Guille - Opinión

Guille

Autor:

Rosa Miriam Elizalde

 Querida Rosa Miriam:

Esta mañana abro la computadora y me encuentro con un mensaje de Ernesto Vera, con algo que escribió Montes —bellísimo. He llorado tanto, porque sabes que era mi amigo del alma, con el cual no había día en que nos encontráramos y no riéramos siempre. No puedo creerlo. Es un dolor que no se me pasa. Lo veo viajando conmigo, mi hija y su enanito de jardín en la lancha que va a Regla y como el enano tiene cara de loco y Alejandra le había puesto varios collares, muchos creyeron que era cosa de santería y cuando bajábamos —Guillermo con el enano a cuestas— todo el mundo le tocaba la cabeza al muñeco, por las dudas. Imagina que tenemos una foto frente al Cristo de La Habana, los dos con el enanito en medio y la bella bahía detrás.
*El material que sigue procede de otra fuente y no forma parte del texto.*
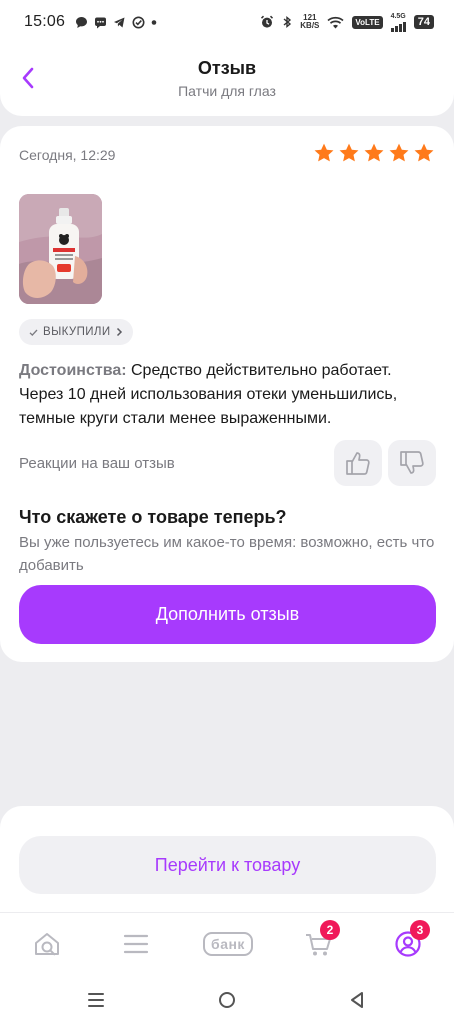  I want to click on nav-profile: 3, so click(409, 942).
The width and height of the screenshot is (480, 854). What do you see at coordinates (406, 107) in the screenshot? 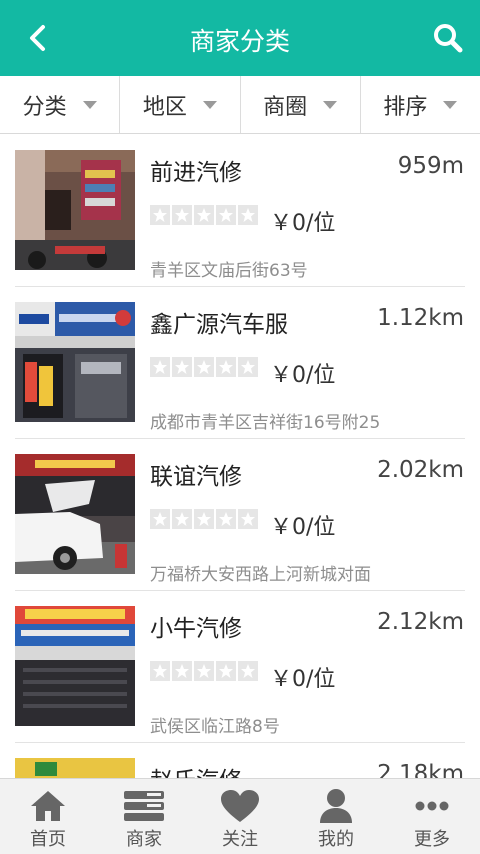
I see `filter-label: 排序` at bounding box center [406, 107].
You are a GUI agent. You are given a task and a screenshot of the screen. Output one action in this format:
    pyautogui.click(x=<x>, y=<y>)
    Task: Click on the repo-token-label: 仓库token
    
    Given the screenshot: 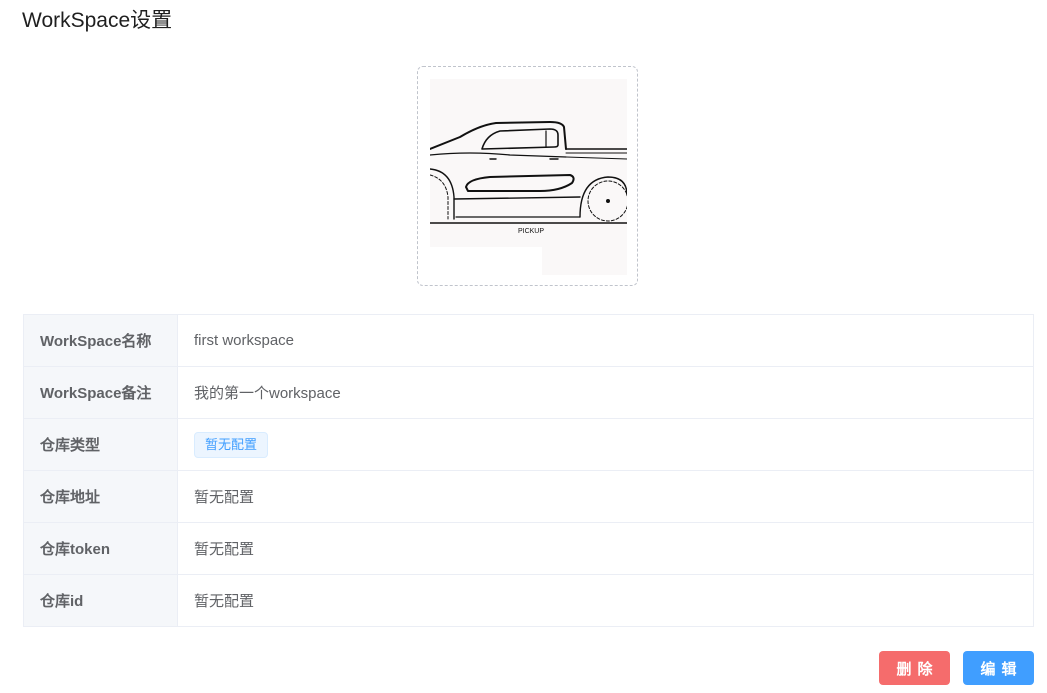 What is the action you would take?
    pyautogui.click(x=100, y=548)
Mi querido Guillermo, tan maravilloso, inteligente, brillante, culturalmente de una solidez extraordinaria. Era la humildad, la frescura y todo. La última vez que estuve en La Habana, salíamos rodeados de personajes del periodismo, algunos más conservadores, y yo le dije delante de todos: «Guillermo si hubiera tenido yo unos años menos, tú no escapas a mis manos. He descubierto tardíamente al único hombre con el que hubiera podido vivir. Y también hubiera podido vivir contigo como vivió con alguien la Leonora Carrington. Así que te declaro mi novio eterno y mi frustrado sueño de marido». Se puso rojo, pero me miró con sus ojitos cómplices, como diciendo esto ha tenido efecto, asustaste a unos cuantos momios. Imagina tú, qué bello. Y así siempre nos metíamos en mundos increíbles y era un genio de verdad. No podré pasar sin llorar por el Instituto y menos por el hotelito, donde coincidimos tantas veces y hasta —como soy loca— pienso en lo solo que se quedará el perro mugroso que vivía en el Instituto y lo amaba de tal manera, que sus ojitos solo se alegraban cuando lo veían y hasta sonreía ese perro. Milagros de Guillermo. Lloro mientras te escribo, pero no voy a dejar de hacerlo, porque también Cuba para mí estaba ligada a ese gran muchacho calvo, tan querido, tan querible y tan leal desde lo más profundo con la Revolución y con la vida. Te quiero, Stella en un día muy triste.

UNAS POCAS PALABRAS

He preferido que hable Stella Calloni, la querida periodista argentina, que me escribe esta mañana derrumbada ante la certeza de la muerte de Guillermo Cabrera. Como tantos, como miles que sabían siempre dónde encontrarlo para compartir con él un dolor o una alegría, tengo mis propias anécdotas que no dejan de venir a mi cabeza, entre risas y lágrimas, desde que me enteré de su muerte en la tarde del domingo. Stella dibuja el carácter del Guille y me releva de contar mis propias historias, que por otros caminos llegarían al mismo lugar: la alegría y la grandeza del amigo que, probablemente por haber comenzado a trabajar junto a Celia Sánchez, era lo más parecido a ella que nosotros tuvimos al alcance de nuestras manos, de un correo, de una llamada telefónica, de una columna en un periódico.

Tenía la capacidad poliédrica de hacer miles de cosas a la vez y todas bien —escribía como los dioses—, pero lo mejor que hizo en el periodismo fue probar que nada importa más que el ser humano para quien uno escribe.

No ha habido en toda la historia de la prensa cubana una relación como la de Guille con sus lectores. Nada importaba más en su vida y su entrega fue total, a tal punto que probablemente presintió su último día y decidió pasarlo con ellos. Por eso se inventó ese viaje en el centro de la Isla, el día que marcaba el centro del año, donde un nuevo infarto lo mató. Fue su manera de decirle a cada uno de ellos que no los volvería a ver, de abrazarlos, de disculparse porque ya no escribiría los jueves, de despedirse de los que conocía en persona o a través de las cartas, de decirle adiós a las sombras amigas.

En la madrugada del lunes, en el parque frente al Instituto Internacional de Periodismo que él dirigía y que fue la sede también de sus «tecleros» —los lectores de la Tecla Ocurrente, que publicó por años en Juventud Rebelde—, decenas de jóvenes esperaban el amanecer, diciéndole adiós con sus canciones. Los muchachos estaban sentados en el piso y a ratos se quedaban muy callados o pasaban un dedo distraído sobre las cuerdas de una guitarra, que sonaba como si se le desprendiera una lágrima. Alguien le preguntó a uno de ellos si era el sobrino o el hijo de Guillermo y escuché clarísima la voz que respondió: «No, pero yo lo leía siempre».